Last week was a busy one and not just because of the new iPhone 6 and 6 plus.
OS X 10.9.5 was released and is loaded with security fixes. A few of the noteworthy ones are:
– CoreGraphics, a maliciously crafted PDF could lead to an information disclosure or code execution.
– Intel Graphics Driver, IOAcceleratorFamily and Libnotify, a malicious application may be able to execute arbitrary code with system privileges.
– OpenSSL, just think back on recent OpenSSL issues to get an idea of how critical this is.
Overall, 10.9.5 is a very important update because of the security fixes that are included and is recommended for all Mavericks users. The full list of security fixes included can be found here. 44 total.

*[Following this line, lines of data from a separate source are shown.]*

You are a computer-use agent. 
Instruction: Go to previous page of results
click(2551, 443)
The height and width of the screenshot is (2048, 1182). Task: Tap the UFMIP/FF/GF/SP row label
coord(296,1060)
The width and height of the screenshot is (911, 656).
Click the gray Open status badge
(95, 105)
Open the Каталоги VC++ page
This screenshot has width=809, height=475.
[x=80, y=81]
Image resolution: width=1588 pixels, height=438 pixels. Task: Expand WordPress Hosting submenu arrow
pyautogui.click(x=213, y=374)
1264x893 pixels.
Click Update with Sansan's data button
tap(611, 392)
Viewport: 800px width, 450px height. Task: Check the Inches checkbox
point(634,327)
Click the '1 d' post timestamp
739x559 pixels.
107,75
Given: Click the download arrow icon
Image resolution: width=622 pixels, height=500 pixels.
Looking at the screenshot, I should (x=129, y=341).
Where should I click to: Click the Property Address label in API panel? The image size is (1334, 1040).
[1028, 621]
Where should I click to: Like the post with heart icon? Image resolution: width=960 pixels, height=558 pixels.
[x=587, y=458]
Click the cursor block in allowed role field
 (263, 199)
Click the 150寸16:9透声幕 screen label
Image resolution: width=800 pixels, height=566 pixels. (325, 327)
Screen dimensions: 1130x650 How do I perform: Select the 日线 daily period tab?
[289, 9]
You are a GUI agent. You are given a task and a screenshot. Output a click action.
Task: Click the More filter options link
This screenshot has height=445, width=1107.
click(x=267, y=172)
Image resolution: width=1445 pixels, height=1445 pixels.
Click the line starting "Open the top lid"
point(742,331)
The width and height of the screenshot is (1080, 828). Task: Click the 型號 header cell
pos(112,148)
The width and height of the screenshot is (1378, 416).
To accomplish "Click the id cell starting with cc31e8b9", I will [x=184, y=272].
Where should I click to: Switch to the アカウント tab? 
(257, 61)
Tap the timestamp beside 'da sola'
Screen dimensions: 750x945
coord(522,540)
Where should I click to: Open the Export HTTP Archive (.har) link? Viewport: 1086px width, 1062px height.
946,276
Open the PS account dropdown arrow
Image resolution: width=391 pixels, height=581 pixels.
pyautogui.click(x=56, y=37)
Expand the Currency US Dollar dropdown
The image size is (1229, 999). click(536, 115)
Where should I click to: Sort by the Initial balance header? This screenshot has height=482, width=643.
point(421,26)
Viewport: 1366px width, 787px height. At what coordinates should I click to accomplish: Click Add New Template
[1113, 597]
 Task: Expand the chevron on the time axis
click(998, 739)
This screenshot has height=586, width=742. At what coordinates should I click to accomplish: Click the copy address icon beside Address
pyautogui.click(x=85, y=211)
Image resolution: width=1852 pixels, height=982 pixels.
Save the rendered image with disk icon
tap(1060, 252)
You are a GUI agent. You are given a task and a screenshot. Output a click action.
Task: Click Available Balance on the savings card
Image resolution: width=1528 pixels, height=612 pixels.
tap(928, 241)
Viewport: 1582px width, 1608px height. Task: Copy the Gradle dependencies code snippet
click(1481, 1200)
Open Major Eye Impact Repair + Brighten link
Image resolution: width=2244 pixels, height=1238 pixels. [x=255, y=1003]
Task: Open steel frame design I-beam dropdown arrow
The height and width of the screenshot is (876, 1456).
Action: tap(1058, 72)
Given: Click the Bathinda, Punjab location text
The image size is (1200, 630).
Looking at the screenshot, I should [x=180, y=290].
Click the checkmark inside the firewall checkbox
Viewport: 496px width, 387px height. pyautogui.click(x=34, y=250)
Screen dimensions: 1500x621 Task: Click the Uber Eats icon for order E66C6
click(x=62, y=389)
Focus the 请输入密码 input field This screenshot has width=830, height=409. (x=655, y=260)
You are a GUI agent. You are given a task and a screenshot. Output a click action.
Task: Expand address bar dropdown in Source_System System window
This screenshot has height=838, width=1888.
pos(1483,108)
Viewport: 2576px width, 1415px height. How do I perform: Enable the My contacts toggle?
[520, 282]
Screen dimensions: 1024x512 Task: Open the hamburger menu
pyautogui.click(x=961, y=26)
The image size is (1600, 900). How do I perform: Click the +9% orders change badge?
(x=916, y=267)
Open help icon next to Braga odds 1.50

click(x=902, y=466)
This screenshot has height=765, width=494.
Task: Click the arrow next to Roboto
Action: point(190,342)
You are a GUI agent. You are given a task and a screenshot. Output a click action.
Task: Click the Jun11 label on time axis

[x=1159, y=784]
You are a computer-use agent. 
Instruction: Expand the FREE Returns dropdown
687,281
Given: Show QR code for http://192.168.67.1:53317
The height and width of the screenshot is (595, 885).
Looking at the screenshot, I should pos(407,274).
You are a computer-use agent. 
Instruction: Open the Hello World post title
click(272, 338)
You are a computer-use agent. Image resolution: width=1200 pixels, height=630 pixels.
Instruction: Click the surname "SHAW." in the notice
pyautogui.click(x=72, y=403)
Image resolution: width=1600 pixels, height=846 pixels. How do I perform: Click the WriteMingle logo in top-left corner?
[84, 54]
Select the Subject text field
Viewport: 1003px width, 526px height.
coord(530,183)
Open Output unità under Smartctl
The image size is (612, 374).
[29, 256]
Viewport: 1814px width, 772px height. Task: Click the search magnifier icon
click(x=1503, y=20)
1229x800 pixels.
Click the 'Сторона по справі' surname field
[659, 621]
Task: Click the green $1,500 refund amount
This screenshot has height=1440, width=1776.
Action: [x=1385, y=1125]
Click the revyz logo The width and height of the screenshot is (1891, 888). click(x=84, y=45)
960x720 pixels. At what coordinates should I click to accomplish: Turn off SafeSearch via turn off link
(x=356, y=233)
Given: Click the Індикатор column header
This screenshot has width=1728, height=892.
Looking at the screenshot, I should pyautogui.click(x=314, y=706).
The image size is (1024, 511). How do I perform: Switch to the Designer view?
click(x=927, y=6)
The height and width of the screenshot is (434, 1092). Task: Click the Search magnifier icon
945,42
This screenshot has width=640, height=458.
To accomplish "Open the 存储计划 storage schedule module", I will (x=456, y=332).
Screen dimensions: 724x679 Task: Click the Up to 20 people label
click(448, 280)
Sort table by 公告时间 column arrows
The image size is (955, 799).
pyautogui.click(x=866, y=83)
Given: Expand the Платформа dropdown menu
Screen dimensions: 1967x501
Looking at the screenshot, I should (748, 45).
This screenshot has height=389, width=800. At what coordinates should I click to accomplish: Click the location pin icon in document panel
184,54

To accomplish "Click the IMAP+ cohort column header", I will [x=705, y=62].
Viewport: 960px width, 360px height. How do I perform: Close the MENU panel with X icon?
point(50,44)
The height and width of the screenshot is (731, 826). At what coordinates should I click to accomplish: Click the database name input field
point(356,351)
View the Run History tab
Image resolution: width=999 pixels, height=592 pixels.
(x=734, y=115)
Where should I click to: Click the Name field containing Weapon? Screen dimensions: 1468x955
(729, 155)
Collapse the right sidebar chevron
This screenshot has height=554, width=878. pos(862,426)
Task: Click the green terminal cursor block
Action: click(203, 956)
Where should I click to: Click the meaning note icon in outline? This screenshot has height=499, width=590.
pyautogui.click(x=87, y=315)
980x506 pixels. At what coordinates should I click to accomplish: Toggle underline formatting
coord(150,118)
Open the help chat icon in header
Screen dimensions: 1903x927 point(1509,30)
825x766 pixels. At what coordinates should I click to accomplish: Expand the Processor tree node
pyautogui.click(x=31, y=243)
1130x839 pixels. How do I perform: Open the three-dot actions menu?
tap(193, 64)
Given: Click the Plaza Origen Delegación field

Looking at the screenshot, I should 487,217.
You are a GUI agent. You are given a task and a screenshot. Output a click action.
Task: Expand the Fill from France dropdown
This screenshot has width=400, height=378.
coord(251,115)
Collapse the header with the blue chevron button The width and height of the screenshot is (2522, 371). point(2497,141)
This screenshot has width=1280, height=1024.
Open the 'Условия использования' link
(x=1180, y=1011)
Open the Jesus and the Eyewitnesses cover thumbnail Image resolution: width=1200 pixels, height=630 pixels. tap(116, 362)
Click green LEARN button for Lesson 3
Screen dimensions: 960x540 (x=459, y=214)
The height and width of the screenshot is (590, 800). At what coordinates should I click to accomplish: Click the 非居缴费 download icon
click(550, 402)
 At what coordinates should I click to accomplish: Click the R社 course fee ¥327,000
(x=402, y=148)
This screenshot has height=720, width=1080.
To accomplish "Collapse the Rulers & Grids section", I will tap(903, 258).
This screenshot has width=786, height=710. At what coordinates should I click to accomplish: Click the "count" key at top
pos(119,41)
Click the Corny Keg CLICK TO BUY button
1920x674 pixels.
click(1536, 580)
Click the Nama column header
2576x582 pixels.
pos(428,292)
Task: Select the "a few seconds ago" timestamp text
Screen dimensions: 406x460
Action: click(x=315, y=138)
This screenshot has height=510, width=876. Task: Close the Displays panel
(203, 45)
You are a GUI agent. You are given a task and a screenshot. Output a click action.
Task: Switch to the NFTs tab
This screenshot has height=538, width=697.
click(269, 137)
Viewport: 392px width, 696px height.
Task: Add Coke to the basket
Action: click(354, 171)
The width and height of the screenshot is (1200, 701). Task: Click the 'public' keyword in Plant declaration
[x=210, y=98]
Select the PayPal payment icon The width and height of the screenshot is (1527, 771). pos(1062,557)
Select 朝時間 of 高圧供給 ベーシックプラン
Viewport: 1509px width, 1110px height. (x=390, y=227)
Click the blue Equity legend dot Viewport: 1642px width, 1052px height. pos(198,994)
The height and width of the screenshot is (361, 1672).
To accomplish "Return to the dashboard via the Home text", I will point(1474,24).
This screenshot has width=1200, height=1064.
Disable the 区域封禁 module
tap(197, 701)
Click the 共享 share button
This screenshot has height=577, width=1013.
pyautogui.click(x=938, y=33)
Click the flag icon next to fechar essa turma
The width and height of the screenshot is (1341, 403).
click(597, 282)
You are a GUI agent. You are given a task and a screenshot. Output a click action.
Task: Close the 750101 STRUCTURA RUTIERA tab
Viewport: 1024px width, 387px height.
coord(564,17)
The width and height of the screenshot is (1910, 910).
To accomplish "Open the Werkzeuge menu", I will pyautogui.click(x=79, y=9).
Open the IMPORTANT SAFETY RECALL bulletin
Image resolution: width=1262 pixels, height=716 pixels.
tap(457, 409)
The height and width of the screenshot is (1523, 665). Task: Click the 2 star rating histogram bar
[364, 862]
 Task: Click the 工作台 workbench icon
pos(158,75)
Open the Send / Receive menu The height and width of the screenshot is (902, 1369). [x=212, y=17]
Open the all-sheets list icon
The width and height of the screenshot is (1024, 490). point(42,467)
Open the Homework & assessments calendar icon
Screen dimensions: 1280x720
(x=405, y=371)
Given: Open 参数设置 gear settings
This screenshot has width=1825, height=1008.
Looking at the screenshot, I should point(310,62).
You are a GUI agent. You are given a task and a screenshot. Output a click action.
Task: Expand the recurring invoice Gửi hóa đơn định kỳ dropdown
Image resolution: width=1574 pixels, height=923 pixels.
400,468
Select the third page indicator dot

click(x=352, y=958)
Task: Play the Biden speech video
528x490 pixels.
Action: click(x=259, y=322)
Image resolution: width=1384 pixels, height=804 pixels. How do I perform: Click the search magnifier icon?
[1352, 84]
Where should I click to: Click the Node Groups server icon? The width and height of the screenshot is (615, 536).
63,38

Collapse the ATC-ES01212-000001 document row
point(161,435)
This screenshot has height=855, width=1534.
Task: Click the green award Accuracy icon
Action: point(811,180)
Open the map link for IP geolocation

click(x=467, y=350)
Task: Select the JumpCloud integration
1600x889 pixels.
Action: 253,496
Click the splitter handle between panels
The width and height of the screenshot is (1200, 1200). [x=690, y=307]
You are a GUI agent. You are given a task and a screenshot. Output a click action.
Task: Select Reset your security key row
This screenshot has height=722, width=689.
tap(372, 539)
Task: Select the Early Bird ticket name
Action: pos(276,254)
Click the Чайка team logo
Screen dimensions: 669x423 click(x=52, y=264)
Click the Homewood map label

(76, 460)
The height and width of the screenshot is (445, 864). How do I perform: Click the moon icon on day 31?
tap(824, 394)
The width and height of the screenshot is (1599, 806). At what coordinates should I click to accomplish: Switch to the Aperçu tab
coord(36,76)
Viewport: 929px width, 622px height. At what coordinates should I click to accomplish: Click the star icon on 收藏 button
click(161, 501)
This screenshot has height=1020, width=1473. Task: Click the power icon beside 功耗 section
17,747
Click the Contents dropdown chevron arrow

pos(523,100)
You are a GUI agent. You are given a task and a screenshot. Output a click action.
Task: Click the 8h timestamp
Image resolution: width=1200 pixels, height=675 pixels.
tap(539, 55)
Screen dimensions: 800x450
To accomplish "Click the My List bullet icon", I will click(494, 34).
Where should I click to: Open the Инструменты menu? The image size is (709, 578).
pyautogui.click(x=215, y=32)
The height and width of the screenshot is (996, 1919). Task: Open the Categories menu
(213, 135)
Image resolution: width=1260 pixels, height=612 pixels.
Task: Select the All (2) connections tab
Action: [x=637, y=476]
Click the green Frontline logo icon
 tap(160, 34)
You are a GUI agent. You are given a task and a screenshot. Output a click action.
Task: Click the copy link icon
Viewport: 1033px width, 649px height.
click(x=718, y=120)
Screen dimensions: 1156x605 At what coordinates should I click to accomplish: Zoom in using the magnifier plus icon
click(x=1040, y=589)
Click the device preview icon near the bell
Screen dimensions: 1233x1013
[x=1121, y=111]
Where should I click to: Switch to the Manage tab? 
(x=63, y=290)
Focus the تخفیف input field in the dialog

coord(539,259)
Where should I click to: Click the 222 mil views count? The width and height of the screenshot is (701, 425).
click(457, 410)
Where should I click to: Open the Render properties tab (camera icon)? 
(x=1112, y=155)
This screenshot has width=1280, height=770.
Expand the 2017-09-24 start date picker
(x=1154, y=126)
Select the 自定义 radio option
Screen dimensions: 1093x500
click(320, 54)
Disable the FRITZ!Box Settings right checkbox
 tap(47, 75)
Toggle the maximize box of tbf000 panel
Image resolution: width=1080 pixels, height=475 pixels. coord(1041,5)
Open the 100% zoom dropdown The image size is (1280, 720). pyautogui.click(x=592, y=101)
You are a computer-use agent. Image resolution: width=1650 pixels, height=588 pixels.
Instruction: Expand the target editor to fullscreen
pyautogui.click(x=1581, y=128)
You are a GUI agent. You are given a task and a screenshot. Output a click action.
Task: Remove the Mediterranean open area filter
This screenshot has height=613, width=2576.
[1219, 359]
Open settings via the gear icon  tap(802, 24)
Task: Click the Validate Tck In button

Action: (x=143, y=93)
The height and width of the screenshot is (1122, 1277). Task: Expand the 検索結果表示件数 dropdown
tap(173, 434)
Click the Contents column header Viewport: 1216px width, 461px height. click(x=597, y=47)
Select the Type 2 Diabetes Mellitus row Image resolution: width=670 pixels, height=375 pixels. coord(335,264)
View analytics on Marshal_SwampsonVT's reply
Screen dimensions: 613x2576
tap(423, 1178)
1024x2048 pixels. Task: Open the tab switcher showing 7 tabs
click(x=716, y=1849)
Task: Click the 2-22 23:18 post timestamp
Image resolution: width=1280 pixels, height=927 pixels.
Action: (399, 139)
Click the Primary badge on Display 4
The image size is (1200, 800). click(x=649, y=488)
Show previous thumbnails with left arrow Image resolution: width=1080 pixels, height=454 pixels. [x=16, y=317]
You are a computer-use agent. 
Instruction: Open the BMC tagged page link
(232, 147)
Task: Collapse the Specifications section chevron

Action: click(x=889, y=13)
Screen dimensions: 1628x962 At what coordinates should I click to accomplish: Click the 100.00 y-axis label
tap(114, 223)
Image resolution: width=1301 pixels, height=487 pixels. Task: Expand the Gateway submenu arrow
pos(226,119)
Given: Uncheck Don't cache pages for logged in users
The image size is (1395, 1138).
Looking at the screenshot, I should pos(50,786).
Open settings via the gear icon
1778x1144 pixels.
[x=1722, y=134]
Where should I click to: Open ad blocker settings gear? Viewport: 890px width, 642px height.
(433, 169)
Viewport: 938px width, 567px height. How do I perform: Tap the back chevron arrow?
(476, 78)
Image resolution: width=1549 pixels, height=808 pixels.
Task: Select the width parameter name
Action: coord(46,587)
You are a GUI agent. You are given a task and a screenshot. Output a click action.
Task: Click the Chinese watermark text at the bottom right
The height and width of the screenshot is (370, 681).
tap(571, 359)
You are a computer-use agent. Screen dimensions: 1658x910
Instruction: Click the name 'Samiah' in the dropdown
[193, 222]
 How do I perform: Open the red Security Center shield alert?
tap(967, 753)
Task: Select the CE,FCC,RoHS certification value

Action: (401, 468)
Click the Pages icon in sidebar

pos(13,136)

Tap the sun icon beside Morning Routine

OS X 10.9.5 includes the security fixes of Safari 7.0.6. However for the latest Safari version a separate update was released alongside OS X 10.9.5.
Safari 6.2 (Mountain Lion users) and Safari 7.1 (Mavericks users) include some important fixes. The biggest issue that was fixes is one where a man in the middle could intercept user credentials. All the details can be found here.
Apple also released separate security updates for Lion, Lion Server and Mountain Lion, Security Update 2014-004. These updates include some or most of the fixes described above which are included in 10.9.5.
All of these updates can be obtained by running Software Update on your Macs (Apple menu > Software Update or App Store > Updates).
If you prefer to download and install manually, here are all the links:
OS X 10.9.5 (275.5 MB)
OS X 10.9.5 Update (Combo) (982.3 MB)
Security Update 2014-004 (Mountain Lion) (139.3 MB)
Security Update 2014-004 (Lion) (144.5 MB)
Security Update 2014-004 Server (Lion) (194.8 MB)
Last but not least, iOS 8. Besides a ton of new features there were a ton of security fixes and improvements as well. If your hardware can handle it (iPhone 5 and up, iPhone 4S not recommended) definitely update your iOS device. The list is too long for me to mention all the fixes so just have a look here.